>> Begin Data supplied

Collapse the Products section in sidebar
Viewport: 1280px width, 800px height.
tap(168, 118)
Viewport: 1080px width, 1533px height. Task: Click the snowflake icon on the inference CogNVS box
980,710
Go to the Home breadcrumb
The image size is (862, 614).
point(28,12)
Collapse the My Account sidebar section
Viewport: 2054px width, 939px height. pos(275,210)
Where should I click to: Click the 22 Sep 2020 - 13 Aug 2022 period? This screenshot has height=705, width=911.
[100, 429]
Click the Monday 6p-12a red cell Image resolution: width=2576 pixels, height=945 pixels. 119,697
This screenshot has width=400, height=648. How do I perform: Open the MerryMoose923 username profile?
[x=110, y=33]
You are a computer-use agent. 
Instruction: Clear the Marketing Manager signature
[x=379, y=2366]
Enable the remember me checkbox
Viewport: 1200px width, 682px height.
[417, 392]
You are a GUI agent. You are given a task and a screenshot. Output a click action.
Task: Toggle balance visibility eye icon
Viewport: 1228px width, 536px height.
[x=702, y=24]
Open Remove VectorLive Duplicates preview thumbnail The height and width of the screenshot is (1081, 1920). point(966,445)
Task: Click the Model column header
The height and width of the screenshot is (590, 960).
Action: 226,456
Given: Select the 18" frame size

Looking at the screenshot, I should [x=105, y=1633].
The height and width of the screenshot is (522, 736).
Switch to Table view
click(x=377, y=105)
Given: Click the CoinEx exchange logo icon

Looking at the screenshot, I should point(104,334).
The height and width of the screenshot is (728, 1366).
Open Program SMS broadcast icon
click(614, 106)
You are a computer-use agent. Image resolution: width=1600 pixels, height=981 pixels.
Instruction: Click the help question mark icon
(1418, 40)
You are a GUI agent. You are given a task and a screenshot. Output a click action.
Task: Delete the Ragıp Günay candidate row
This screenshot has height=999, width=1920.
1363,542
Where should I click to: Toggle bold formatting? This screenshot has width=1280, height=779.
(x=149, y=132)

>> End Data supplied

→ Task details:
Write out the records above again, changing every "Instruction" to "Directive" and leaving all other text unchanged.

→ Reply:
Collapse the Products section in sidebar
Viewport: 1280px width, 800px height.
tap(168, 118)
Viewport: 1080px width, 1533px height. Task: Click the snowflake icon on the inference CogNVS box
980,710
Go to the Home breadcrumb
The image size is (862, 614).
point(28,12)
Collapse the My Account sidebar section
Viewport: 2054px width, 939px height. pos(275,210)
Where should I click to: Click the 22 Sep 2020 - 13 Aug 2022 period? This screenshot has height=705, width=911.
[100, 429]
Click the Monday 6p-12a red cell Image resolution: width=2576 pixels, height=945 pixels. 119,697
This screenshot has width=400, height=648. How do I perform: Open the MerryMoose923 username profile?
[x=110, y=33]
You are a computer-use agent. 
Directive: Clear the Marketing Manager signature
[x=379, y=2366]
Enable the remember me checkbox
Viewport: 1200px width, 682px height.
[417, 392]
You are a GUI agent. You are given a task and a screenshot. Output a click action.
Task: Toggle balance visibility eye icon
Viewport: 1228px width, 536px height.
[x=702, y=24]
Open Remove VectorLive Duplicates preview thumbnail The height and width of the screenshot is (1081, 1920). point(966,445)
Task: Click the Model column header
The height and width of the screenshot is (590, 960).
Action: 226,456
Given: Select the 18" frame size

Looking at the screenshot, I should [x=105, y=1633].
The height and width of the screenshot is (522, 736).
Switch to Table view
click(x=377, y=105)
Given: Click the CoinEx exchange logo icon

Looking at the screenshot, I should point(104,334).
The height and width of the screenshot is (728, 1366).
Open Program SMS broadcast icon
click(614, 106)
You are a computer-use agent. Image resolution: width=1600 pixels, height=981 pixels.
Directive: Click the help question mark icon
(1418, 40)
You are a GUI agent. You are given a task and a screenshot. Output a click action.
Task: Delete the Ragıp Günay candidate row
This screenshot has height=999, width=1920.
1363,542
Where should I click to: Toggle bold formatting? This screenshot has width=1280, height=779.
(x=149, y=132)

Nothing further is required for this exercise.